Plot a single month's effective precipitation raster.

Parameters:

Name Type Description Default
year int

Year.

required
month int

Month (1-12).

required
cmap str

Colormap name. Default is 'YlGnBu'.

'YlGnBu'
title str

Plot title.

None
output_path str or Path

Path to save figure.

None
figsize tuple

Figure size.

(10, 8)
vmin float

Color scale limits.

None
vmax float

Color scale limits.

None

Returns:

Type Description
Figure

The generated figure.

Source code in pycropwat/analysis.py
def plot_raster(
    self,
    year: int,
    month: int,
    cmap: str = 'YlGnBu',
    title: Optional[str] = None,
    output_path: Optional[Union[str, Path]] = None,
    figsize: Tuple[int, int] = (10, 8),
    vmin: Optional[float] = None,
    vmax: Optional[float] = None
):
    """
    Plot a single month's effective precipitation raster.

    Parameters
    ----------

    year : int
        Year.

    month : int
        Month (1-12).

    cmap : str, optional
        Colormap name. Default is 'YlGnBu'.

    title : str, optional
        Plot title.

    output_path : str or Path, optional
        Path to save figure.

    figsize : tuple, optional
        Figure size.

    vmin, vmax : float, optional
        Color scale limits.

    Returns
    -------
    matplotlib.figure.Figure
        The generated figure.
    """

*Stored data*:

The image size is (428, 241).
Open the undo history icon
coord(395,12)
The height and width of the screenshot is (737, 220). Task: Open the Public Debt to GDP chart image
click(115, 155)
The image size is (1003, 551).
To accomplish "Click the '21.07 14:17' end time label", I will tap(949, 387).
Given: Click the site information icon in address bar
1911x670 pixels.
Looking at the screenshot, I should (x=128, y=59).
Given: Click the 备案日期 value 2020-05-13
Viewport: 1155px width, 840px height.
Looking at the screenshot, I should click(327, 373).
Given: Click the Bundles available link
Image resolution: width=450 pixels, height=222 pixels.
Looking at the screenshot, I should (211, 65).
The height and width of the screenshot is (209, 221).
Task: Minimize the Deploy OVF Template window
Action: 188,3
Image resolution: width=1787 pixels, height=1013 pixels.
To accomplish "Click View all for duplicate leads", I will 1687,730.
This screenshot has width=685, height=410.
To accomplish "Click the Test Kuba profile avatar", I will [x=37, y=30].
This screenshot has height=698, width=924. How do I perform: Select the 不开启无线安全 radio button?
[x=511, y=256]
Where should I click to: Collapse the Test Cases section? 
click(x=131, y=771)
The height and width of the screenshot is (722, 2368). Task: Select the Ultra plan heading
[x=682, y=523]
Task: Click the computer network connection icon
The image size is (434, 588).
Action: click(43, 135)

*Problem details*: Carry on the plot_raster documentation above, starting right after its last line.

*Result for this task*:
    import matplotlib.pyplot as plt

    if year not in self._index or month not in self._index[year]:
        raise ValueError(f"No data for {year}-{month:02d}")

    da = rioxarray.open_rasterio(self._index[year][month]).squeeze('band', drop=True)

    # Mask 0 values as nodata
    da = da.where(da != 0)

    fig, ax = plt.subplots(figsize=figsize)

    im = da.plot(ax=ax, cmap=cmap, vmin=vmin, vmax=vmax,
                 cbar_kwargs={'label': 'Effective Precipitation [mm]'})

    ax.set_title(title or f'Effective Precipitation - {year}/{month:02d}')
    ax.set_xlabel('Longitude [°]')
    ax.set_ylabel('Latitude [°]')

    plt.tight_layout()

    if output_path:
        plt.savefig(output_path, dpi=300, bbox_inches='tight')
        logger.info(f"Saved figure: {output_path}")

    return fig

plot_scatter_comparison

plot_scatter_comparison(start_year: int, end_year: int, other_dir: Union[str, Path], other_pattern: str = 'effective_precip_*.tif', labels: Tuple[str, str] = ('Dataset 1', 'Dataset 2'), months: Optional[List[int]] = None, sample_size: int = 10000, title: Optional[str] = None, output_path: Optional[Union[str, Path]] = None, figsize: Tuple[int, int] = (8, 8))

Create a scatter plot comparing two datasets.

Parameters:

Name Type Description Default
start_year int

Start year.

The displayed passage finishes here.